• Assignment 1:
Repeat the passage from the Van Gogh birth chart text between "But although he" and "impatience and anger.", inclusive.
• Assignment 2:
Write the next part of the text on Van Gogh's birth chart, picking up after its final sentence.

Excerpt Block Start

And what made an artist like Van Gogh paint with such compulsive passion and intensity?

A look at his birth chart may cast a little light on this.

Spiritual impulses

The part of his chart that particularly stands out for me is the 9th/10th house around his midheaven.

Here we have Venus conjunct Mars in Pisces, along with Neptune in the earlier part of the Fish.

We know he initially wanted to be a priest, and certainly, one interpretation of this aspect, close to the midheaven, could be that he was very much inclined to religious feelings and impulses and would want to use them outwardly, in a career.

Uniting with the numinous

In Pisces, though, it’s often difficult to know where these feelings come from, there’s a lot of subconscious, unfathomable energy here, a deep impulsive need to unite with the numinous, strongly and intensely.

So, in other words, the love principle is very deep here and emotionally supercharged by nearby Mars square to Jupiter.

But although he clearly had a strong spiritual impulse, it never quite seemed to suit or satisfy him being involved in a conventionally religious way, like training for the priesthood.

Expression in the world

The process of painting, using strong imagery and colours, however, eventually gave this deep intensity greater expression in the world.

Painting brought all of this out into the open in a most wondrous flowering of creativity over a relatively short period of time, bequeathing to us an incredible legacy.

His Sun and Mercury in Aries would only heighten this energy and impatience, giving him great verbosity (trine Jupiter) too, plus a tendency towards impatience and anger.

Wanderlust

Van Gogh was always likely to travel too. Cancer rising gave him an emotional, caring approach to life but his ruler, the Moon, is in far ranging Sagittarius and close to the Archer’s ruler Jupiter in his 6th house of work. And Jupiter also rules the sign on the midheaven, doubling up.

Excerpt Block End
Entries supplied Block Start

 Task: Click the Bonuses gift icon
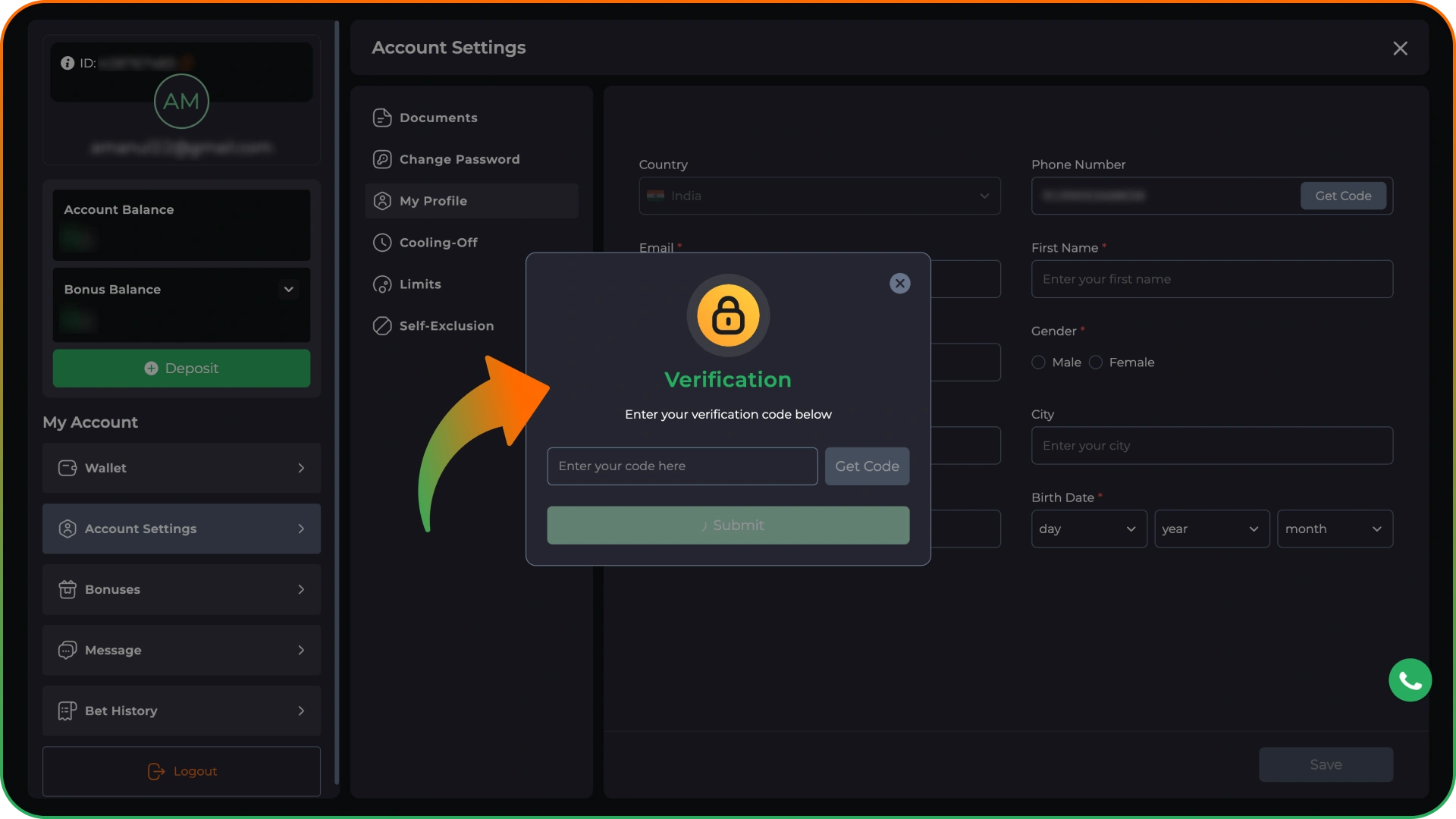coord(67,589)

Entries supplied Block End
Entries supplied Block Start

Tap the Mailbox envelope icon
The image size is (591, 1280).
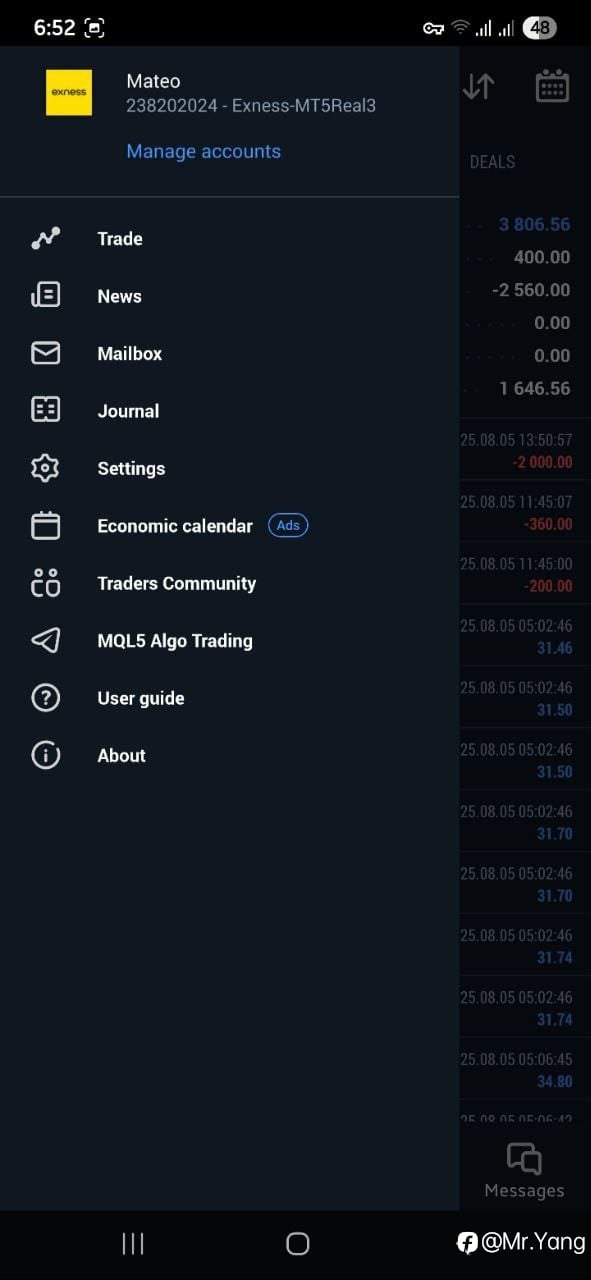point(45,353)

Entries supplied Block End

• Exercise response 1:
But although he clearly had a strong spiritual impulse, it never quite seemed to suit or satisfy him being involved in a conventionally religious way, like training for the priesthood.

Expression in the world

The process of painting, using strong imagery and colours, however, eventually gave this deep intensity greater expression in the world.

Painting brought all of this out into the open in a most wondrous flowering of creativity over a relatively short period of time, bequeathing to us an incredible legacy.

His Sun and Mercury in Aries would only heighten this energy and impatience, giving him great verbosity (trine Jupiter) too, plus a tendency towards impatience and anger.

• Exercise response 2:
This in itself, is an indicator of travelling long distances for work, but also has religious and philosophical connotations, if not the deeper, more spiritual impulses.

Creative outpouring

Although born in Holland, he spent time in London and northern France, before settling in the south of France for those last, few, incredibly intense years of his short life, which produced, arguably, one of the most brilliant outpourings of artistic creativity ever.

It’s as if painting was the only medium which allowed him to express what he felt subconsciously.

However, in the end, even painting failed to keep him long in this world. I’m sure, however, that we are eternally grateful that he stayed long enough to leave us so many paintings to enjoy.

A fish out of water

He sought the eternal numinous in his short life but was never quite satisfied. Ironically, his struggle did achieve eternal fame for him posthumously. He only sold one painting while he was alive.

Looking at his chart as a whole, it is largely top heavy. Van Gogh poured out his soul to the world which could not sustain him.

He was very much a fish out of water.